TASK GOAL - Transcribe only the lines between the first line of the records and the line containing "Matchexch ID (368, 1901)", inclusive, exactly as written.

◆ ◆ ◆ ◆ ◆

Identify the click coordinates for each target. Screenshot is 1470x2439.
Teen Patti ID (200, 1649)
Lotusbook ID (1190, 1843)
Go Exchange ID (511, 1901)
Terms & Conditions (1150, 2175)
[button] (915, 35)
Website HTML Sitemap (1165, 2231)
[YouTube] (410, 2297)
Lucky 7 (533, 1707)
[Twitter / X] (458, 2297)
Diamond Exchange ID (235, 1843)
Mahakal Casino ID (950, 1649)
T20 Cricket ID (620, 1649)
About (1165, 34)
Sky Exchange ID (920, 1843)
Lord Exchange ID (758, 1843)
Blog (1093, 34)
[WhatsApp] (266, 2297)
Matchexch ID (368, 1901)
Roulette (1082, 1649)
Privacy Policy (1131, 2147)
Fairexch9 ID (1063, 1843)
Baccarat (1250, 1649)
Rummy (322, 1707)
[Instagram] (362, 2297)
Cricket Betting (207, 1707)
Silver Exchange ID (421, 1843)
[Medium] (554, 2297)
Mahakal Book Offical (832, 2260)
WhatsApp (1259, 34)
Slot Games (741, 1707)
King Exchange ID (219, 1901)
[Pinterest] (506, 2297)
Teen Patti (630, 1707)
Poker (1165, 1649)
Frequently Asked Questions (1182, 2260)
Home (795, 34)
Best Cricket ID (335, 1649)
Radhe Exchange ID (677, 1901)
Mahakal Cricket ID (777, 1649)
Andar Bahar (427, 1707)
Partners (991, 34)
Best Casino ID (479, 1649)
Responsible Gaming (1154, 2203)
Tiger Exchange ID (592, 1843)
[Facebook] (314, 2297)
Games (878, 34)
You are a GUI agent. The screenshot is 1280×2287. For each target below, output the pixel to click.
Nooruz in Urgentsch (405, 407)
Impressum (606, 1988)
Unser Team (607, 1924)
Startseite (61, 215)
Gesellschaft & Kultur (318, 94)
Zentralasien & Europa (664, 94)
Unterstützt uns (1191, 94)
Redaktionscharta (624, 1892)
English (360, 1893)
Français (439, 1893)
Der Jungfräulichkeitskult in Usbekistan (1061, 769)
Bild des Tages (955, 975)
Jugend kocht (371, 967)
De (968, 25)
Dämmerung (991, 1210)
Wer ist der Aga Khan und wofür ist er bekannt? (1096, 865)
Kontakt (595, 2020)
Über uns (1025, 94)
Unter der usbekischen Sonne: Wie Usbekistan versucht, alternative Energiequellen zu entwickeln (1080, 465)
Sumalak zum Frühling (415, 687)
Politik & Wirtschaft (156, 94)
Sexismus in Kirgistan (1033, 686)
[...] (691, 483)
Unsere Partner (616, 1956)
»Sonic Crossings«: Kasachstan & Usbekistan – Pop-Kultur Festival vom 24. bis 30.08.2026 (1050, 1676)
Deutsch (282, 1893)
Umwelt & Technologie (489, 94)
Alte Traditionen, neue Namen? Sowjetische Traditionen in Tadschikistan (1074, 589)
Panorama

◆ ◆ ◆ ◆ ◆

OUTPUT FOR THIS TASK -
Identify the click coordinates for each target. Screenshot is 1470x2439.
Teen Patti ID (200, 1649)
Lotusbook ID (1190, 1843)
Go Exchange ID (511, 1901)
Terms & Conditions (1150, 2175)
[button] (915, 35)
Website HTML Sitemap (1165, 2231)
[YouTube] (410, 2297)
Lucky 7 (533, 1707)
[Twitter / X] (458, 2297)
Diamond Exchange ID (235, 1843)
Mahakal Casino ID (950, 1649)
T20 Cricket ID (620, 1649)
About (1165, 34)
Sky Exchange ID (920, 1843)
Lord Exchange ID (758, 1843)
Blog (1093, 34)
[WhatsApp] (266, 2297)
Matchexch ID (368, 1901)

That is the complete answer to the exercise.